Issues around ownership and credit are tricky because we need copyright law that benefits creators, users, and society at large. Today’s copyright laws might not adequately apportion rights to artists when these systems are training on their styles. When it comes to training data, what does it mean to copy? That’s a legal question, but also a technical question. We’re trying to understand if these systems are copying, and when.
For labor economics and creative work, the idea is these generative AI systems can accelerate the creative process in many ways, but they can also remove the ideation process that starts with a blank slate. Sometimes, there’s actually good that comes from starting with a blank page. We don’t know how it’s going to influence creativity, and we need a better understanding of how AI will affect the different stages of the creative process. We need to think carefully about how we use these tools to complement people’s work instead of replacing it.
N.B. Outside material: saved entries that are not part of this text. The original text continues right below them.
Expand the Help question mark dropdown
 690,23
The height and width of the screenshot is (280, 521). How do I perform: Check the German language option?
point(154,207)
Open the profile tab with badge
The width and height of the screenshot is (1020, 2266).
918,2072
In terms of generative AI’s effect on the media ecosystem, with the ability to produce synthetic media at scale, the risk of AI-generated misinformation must be considered. We need to safeguard the media ecosystem against the possibility of massive fraud on one hand, and people losing trust in real media on the other.
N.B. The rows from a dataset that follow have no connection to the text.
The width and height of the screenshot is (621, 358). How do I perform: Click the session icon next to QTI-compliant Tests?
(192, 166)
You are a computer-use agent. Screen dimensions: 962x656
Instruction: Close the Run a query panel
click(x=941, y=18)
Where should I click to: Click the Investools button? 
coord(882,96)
Q: How do you hope this paper is received — and by whom?
A: The conversation about AI has been very fragmented and frustrating. Because the technologies are moving so fast, it’s been hard to think deeply about these ideas. To ensure the beneficial use of these technologies, we need to build shared language and start to understand where to focus our attention. We’re hoping this paper can be a step in that direction. We’re trying to start a conversation that can help us build a roadmap toward understanding this fast-moving situation.
Artists many times are at the vanguard of new technologies. They’re playing with the technology long before there are commercial applications. They’re exploring how it works, and they’re wrestling with the ethics of it. AI art has been going on for over a decade, and for as long these artists have been grappling with the questions we now face as a society. I think it is critical to uplift the voices of the artists and other creative laborers whose jobs will be impacted by these tools. Art is how we express our humanity. It’s a core human, emotional part of life. In that way we believe it’s at the center of broader questions about AI’s impact on society, and hopefully we can ground that discussion with this.